Saved data entries:
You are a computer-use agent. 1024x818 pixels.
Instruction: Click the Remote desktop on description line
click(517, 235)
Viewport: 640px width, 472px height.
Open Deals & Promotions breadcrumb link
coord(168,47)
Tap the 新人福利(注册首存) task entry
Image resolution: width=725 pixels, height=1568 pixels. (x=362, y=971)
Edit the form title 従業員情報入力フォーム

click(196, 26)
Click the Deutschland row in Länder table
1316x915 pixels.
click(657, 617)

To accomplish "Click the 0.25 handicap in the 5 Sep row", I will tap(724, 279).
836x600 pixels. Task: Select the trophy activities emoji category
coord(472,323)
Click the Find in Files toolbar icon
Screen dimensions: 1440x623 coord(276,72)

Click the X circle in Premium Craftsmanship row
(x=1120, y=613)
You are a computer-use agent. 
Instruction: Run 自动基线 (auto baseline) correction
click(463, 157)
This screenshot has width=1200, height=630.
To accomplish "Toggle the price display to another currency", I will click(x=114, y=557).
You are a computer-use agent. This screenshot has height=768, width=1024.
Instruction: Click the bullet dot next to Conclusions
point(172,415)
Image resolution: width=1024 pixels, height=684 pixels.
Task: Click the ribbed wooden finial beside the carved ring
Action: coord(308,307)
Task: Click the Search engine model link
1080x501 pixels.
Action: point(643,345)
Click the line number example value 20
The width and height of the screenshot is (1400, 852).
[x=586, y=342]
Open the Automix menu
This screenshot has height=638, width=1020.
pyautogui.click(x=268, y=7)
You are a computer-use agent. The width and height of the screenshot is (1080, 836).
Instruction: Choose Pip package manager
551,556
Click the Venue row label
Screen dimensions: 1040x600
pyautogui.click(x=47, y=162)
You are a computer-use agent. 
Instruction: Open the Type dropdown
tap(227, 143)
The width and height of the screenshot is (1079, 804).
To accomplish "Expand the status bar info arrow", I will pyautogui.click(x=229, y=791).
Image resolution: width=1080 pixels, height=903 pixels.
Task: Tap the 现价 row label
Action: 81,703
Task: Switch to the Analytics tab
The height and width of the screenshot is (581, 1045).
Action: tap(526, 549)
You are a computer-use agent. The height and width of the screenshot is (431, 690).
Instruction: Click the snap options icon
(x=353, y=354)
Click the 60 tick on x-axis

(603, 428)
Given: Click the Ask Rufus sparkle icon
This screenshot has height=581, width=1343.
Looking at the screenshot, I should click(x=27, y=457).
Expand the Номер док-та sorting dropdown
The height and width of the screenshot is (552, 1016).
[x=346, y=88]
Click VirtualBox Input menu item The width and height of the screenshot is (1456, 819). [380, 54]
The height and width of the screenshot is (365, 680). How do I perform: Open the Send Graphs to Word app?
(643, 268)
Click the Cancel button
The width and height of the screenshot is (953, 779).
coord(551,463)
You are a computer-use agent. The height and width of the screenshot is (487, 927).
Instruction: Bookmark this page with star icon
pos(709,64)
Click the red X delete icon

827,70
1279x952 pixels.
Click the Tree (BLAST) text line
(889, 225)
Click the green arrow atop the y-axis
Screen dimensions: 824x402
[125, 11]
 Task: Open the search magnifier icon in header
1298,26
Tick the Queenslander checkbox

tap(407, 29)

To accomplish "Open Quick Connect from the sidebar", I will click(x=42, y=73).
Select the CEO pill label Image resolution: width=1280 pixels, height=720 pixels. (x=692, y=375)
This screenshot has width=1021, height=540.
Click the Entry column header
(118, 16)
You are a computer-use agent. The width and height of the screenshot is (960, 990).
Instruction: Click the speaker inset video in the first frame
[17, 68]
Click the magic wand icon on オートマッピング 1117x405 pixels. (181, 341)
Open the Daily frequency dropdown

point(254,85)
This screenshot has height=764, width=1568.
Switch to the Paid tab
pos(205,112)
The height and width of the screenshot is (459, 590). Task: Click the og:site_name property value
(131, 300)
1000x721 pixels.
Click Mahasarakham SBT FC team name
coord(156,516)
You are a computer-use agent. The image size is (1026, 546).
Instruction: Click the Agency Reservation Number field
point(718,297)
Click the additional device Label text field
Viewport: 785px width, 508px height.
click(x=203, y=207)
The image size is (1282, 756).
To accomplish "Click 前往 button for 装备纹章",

• [Task]: Respond with nothing but the number of lines in the data above that include the word "size".

• [Result]: 2